Bazen de piyasaya yalan yanlış bilgiler yayarak yatırımcıların hisse senedine olan ilgilerini tavan yaptırırlar. Bundan sonraki süreçte avını pusuda bekleyen bir çıta gibi yatırımcıların kağıda yönelmesini beklerler. Kendileri için toplu lot satış işleminin kârlı olduğu anda tek seferde tetiği çekerler ve yukardaki fiyatlardan aşağıdaki fiyatlara halk deyimi ile “keriz silkeleme” denilen satış sürecini başlatırlar. Siz daha ne olduğunu anlamadan hisse senedi günün en çok yükselenlerinden en çok düşenlerine geçiş yapar. Araya devre kesiciler ya da birkaç gün girer ama kaybeden yatırımcı burada zararın neresinden dönersen kârdır (stop-loss) deyip, kâğıttan çıkmaz. Çünkü hissenin tekrardan yükseleceğine kendini inandırır.

------

Neden yatırımcılar zarardan kendilerini kurtaramaz?
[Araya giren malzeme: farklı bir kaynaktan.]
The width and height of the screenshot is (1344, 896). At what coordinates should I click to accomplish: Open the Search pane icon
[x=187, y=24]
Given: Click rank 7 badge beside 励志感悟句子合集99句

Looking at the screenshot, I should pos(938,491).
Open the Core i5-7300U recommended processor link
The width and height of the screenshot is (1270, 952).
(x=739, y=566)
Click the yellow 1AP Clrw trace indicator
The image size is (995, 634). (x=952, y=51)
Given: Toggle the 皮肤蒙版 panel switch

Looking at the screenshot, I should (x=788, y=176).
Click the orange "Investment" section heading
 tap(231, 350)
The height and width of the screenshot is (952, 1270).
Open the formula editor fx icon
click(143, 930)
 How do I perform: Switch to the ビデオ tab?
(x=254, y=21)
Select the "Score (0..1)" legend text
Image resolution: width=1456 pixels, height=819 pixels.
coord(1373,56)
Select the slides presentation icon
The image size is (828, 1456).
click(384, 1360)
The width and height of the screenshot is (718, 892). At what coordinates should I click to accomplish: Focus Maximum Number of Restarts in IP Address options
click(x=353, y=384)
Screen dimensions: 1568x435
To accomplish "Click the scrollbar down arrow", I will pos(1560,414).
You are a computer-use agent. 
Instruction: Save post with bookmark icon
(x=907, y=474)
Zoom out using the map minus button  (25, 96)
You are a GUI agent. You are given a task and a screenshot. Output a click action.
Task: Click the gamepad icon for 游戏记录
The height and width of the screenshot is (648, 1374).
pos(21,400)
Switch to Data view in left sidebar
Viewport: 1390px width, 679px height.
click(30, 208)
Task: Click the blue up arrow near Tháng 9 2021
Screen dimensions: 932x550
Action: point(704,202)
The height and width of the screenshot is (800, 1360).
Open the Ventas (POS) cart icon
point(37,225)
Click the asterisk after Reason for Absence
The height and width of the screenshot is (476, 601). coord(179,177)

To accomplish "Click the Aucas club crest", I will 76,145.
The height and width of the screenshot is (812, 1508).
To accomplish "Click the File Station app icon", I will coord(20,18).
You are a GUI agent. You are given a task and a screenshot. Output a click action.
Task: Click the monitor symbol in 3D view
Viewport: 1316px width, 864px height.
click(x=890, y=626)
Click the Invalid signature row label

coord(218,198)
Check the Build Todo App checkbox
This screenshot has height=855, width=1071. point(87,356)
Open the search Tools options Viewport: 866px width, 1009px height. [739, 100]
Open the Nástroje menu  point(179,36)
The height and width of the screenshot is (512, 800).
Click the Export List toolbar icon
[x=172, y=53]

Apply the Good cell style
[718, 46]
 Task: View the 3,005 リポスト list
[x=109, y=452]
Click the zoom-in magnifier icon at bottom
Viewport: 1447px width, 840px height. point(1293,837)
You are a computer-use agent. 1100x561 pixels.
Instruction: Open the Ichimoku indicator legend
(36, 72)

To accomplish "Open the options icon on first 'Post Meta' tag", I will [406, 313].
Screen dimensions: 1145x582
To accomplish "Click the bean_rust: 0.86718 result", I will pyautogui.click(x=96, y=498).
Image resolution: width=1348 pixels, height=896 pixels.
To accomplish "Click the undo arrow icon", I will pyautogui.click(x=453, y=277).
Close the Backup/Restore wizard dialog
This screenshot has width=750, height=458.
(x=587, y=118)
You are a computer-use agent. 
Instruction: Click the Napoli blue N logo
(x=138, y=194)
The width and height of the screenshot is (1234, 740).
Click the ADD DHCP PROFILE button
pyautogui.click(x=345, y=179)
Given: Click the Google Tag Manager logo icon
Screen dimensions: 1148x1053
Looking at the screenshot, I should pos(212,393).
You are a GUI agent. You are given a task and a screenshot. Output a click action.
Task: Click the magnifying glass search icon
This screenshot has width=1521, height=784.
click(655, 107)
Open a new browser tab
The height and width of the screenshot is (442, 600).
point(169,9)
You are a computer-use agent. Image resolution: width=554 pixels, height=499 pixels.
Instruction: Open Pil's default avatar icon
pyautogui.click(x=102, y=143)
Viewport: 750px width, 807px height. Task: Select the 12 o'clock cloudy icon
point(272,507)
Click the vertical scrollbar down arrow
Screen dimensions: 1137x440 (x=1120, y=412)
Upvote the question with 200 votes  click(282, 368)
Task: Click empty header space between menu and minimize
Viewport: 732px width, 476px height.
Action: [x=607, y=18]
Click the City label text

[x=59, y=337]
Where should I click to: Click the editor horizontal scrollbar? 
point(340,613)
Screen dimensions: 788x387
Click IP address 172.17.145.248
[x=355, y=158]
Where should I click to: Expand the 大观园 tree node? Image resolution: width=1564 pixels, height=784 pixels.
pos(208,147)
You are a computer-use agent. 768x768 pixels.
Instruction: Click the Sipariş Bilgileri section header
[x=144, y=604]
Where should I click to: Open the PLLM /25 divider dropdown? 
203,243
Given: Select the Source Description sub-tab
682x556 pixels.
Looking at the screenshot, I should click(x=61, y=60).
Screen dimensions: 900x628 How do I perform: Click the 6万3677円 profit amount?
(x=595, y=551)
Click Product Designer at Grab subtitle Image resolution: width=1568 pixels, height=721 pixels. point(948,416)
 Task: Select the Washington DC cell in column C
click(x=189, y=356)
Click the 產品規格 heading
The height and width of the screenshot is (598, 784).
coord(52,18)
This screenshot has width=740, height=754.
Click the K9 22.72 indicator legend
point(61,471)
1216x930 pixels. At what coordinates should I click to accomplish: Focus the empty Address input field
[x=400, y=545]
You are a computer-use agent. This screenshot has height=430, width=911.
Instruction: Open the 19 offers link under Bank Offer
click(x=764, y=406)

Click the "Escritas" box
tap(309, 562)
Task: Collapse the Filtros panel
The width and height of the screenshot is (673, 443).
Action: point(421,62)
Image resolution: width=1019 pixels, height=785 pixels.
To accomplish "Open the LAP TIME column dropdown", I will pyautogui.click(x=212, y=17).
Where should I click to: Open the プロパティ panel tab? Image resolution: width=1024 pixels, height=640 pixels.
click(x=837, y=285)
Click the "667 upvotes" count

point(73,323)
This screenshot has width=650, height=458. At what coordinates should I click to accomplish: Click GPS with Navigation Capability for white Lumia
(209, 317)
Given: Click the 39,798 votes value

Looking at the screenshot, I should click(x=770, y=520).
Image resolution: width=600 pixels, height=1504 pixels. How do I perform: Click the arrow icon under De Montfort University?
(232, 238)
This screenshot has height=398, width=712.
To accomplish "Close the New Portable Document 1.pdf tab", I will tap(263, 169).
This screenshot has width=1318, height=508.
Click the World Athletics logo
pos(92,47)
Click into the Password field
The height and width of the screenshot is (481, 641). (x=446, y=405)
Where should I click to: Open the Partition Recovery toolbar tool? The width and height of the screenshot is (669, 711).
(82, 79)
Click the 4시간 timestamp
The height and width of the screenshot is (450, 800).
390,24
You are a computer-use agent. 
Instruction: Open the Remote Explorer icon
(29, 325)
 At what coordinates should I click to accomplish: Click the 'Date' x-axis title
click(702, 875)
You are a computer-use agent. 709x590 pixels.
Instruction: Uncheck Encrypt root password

Kahneman ve Tversky’ın (1979) Beklenti Teorisi kuramları iki soru ile deneklere sordukları bu durumu şöyle anlatmışlardır;

Deneklere, 2 soru sormuşlar ve tek bir şıkkı seçmelerini istemişlerdir.

Birinci soru;
a) 50 $ kaybedeceksiniz.
b) Havaya para atacağız, eğer “Tura” gelirse hiçbir şey kaybetmeyeceksiniz. Eğer “Yazı” çıkarsa 150 $ kaybedersiniz.
Çoğunluk “b”yi seçmiştir.
İkinci soru ise şöyle soruldu:

a) 50 $ kazanacaksınız.

b) Havaya bir para atacağız, eğer “Tura” gelirse hiçbir şey kazanamayacaksınız. Eğer “Yazı” gelirse 150 $ kazanacaksınız. Denekler alternatif “a”yı seçti. Aslında, iki sorunun sonuçları finansal olarak aynıdır. İlk soruda insanlar kaybettikleri bir durumda risk almaya istekli olmalarına rağmen; ikinci soruda, insanlar risk almak yerine daha az kazancı kabul ediyorlar. Özetle, teori, insanların daha fazla kaybedebilecekleri durumda kumar oynamaya daha istekli olduklarını göstermiştir (Kahneman ve Tversky, 1979).

------

Ufak çaptaki yatırımcı ne yapmalı?

Borsaların düşebileceği sıfır noktaları belli iken yükselebileceği fiyatların sınırı yoktur ve sonsuzdur. Ama hiçbir yükseliş sonsuza kadar devam etmez. Küçük yatırımcının yükseliş trendine giriş yaptığı yer yolun başı mı, yoksa köprüden önceki son çıkış mı? Yatırımcının bunu çok iyi analiz etmesi gerekir. Finansal piyasalarda yükselişler yavaş yavaş olurken, düşüşler çok sert olmaktadır. Çünkü yükselişte heyecan ve umut varken, düşüşlerde korku ve panik havası vardır. “Rotası belli olan geminin yelkenlerini dolduracak rüzgar hep olur” diye bir söz vardır. Eğer bir hisse senedinden bir haftalık kazancınız bir yıllık banka faizinden yüksek ise rotanıza çoktan varmışsınız demektir. Bunun ötesinde kurumsal manipülatörlerin oturduğu masada akla hayale gelmeyen kârlar yapabileceğine inan yatırımcının hali okyanusta balina ile yüzme yarışı yapan kediye benzer. Unutmayın; akıllı yatırımın formülü en az risk, en yüksek getiridir. Herkese bol kazançlı haftalar dilerim. Bundan sonra her pazartesi GERÇEK ANALİZ köşemde sizlerle beraber olacağım.